4Culture receives a portion of the hotel-motel tax revenues to provide funding to support the
visual and performing arts, public art, heritage programs, and historic preservation.
Throughout King County, annual funding supports the activities of more than 200 arts and
heritage organizations, hundreds of artists and heritage specialists, capital construction and
fixed asset purchases, project support, and cultural education in public schools. In 2007
4Culture awarded 564 grants totaling $5.8 million.
Qwest Field and Exhibition Center
In 1997 state and local financing was authorized for a new football stadium and exhibition
center in King County. It is currently known as Qwest Stadium. The state's contribution to
retiring the stadium and exhibition center bonds includes various tax credits, deferrals,
exemptions, lottery revenues, and general obligation bonds. The Seattle Seahawks had to
contribute at least $100 million to the construction. Locally-generated tax contributions
include:
King County Car Rental Tax
King County is authorized to impose a 2 percent tax on car rentals. Tax collections are used
for the repayment of principal and interest on bonds issued for the construction, maintenance,
and operation of Safeco Field. The tax expires when the bonds are retired, but not more than
20 years after the tax is first collected.
Summary of Substitute Bill:
Intent
The Legislature finds that locally funded heritage and arts programs build vital communities
and preserve community history and culture, and that local governments should be able to
maintain these programs in the future using existing revenue sources.
Hotel-Motel Tax Funding for King County Arts
Heritage and preservation programs are added to the statutory list of arts and cultural
programs that may receive hotel-motel tax revenues.
The 40 percent of the 70 percent of the hotel-motel tax revenues currently required to be
deposited into an arts and heritage endowment fund must instead be deposited in a special
account dedicated to arts and heritage programs. The requirement that the endowment fund
principal be permanent and irreducible is removed.
Hotel-motel tax revenues must be used to retire the Kingdome debt, and may not be
deposited into the Stadium and Exhibition Center Account until the debt is retired. From that
time and continuing through December 31, 2015, all revenues from the hotel-motel tax in
King County will be deposited into a special account dedicated to arts and heritage programs.
As in current law, from January 1, 2016, through December 31, 2020, all revenues from the
hotel-motel tax will be deposited in the Stadium and Exhibition Center Account to retire the
debt on the stadium. Beginning on January 1, 2021, at least 37.5 percent of basic hotel-motel
revenues in King County must be deposited into the special account.
Other Provisions
Cities in King County are not authorized to impose the hotel-motel tax on January 1, 2021,
and thereafter.
King County must use at least 75 percent of its 1 percent car rental tax to retire the debt on
the Kingdome stadium.
Upon repayment of baseball stadium bonds, King County must use proceeds from the 2
percent car rental tax for low-income housing.

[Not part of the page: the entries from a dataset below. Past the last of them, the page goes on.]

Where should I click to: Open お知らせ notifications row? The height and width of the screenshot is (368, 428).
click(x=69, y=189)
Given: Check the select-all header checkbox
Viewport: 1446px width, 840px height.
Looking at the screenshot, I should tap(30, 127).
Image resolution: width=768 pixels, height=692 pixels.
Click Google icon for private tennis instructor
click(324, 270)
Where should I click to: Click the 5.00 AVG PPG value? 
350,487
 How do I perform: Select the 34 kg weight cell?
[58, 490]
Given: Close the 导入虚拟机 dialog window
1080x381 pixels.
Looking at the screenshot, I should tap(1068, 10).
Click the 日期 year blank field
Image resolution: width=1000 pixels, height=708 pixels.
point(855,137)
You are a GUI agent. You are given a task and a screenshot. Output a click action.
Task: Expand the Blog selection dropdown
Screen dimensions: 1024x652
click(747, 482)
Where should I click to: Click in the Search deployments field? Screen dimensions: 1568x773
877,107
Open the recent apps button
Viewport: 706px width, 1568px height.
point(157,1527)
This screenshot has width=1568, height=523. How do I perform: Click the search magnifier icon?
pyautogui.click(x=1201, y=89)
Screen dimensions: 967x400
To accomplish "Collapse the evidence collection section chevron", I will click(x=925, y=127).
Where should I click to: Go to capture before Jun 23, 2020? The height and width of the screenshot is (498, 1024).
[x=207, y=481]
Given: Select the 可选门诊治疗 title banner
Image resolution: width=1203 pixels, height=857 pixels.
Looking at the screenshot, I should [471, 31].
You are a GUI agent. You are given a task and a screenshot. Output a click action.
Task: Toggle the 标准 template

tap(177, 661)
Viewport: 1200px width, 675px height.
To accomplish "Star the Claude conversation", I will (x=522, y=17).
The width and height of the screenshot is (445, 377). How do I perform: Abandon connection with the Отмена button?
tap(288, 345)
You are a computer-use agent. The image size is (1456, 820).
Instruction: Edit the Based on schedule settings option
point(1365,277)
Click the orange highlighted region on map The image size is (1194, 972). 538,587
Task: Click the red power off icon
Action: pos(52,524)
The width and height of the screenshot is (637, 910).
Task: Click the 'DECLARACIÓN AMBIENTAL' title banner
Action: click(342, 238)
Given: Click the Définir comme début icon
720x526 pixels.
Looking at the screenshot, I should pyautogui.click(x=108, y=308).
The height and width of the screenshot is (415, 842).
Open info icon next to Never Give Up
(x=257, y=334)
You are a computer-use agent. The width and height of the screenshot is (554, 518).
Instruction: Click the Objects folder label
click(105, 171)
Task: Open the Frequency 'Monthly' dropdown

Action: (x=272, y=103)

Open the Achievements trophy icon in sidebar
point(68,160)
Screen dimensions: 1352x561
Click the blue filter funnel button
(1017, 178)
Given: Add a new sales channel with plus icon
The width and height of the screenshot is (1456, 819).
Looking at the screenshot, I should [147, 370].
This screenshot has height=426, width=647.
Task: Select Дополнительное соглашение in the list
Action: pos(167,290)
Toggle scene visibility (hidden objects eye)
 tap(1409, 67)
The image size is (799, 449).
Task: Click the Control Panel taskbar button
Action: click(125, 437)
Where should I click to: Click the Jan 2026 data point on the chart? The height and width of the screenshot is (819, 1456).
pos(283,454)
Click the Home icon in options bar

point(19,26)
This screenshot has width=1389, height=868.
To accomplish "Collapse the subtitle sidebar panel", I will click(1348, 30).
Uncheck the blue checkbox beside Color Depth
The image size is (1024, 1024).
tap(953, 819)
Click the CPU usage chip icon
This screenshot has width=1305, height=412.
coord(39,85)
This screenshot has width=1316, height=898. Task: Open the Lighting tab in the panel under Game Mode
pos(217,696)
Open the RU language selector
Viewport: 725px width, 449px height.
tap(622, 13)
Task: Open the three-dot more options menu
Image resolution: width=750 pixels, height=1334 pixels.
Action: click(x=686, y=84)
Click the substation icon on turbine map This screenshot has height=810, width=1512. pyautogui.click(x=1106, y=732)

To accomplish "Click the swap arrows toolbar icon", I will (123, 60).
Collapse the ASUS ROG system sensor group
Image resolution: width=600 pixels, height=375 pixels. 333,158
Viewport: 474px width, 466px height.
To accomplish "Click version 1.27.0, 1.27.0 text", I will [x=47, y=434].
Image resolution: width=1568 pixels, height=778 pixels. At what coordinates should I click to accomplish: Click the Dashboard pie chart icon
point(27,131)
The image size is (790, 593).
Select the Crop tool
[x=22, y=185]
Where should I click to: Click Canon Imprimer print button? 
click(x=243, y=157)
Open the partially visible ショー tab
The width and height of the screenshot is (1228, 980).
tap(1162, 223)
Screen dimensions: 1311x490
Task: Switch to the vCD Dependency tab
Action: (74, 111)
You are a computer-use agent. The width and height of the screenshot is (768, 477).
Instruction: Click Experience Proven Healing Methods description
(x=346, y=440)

Substitute Bill Compared to Original Bill:
The original bill is a title only bill. The substitute bill eliminates the language from the
underlying bill and requires the following: (1) the principal amount in the arts and heritage
program endowment fund is made available for expenditures on arts and heritage programs;
(2) all revenues from the hotel-motel tax in King County are directed to arts and heritage
programs from the time the Kingdome bonds are retired through December 31, 2015; (3) at
least 37.5 percent of hotel-motel revenues in King County are directed to arts and heritage
programs beginning January 1, 2021; (4) cities in King County are prohibited from imposing
the hotel-motel tax; and (5) the 2 percent car rental tax is required to be used for low-income
housing when the baseball stadium bonds are retired.
Appropriation: None.
Fiscal Note: Available.
Effective Date of Substitute Bill: The bill takes effect July 1, 2008.
Staff Summary of Public Testimony:
(In support) The striking amendment to the bill would more effectively use local resources. It
also prevents a 75 percent cut in funding for arts and heritage programs.
(Opposed) None.
Persons Testifying: Mike Woodin, 4Culture.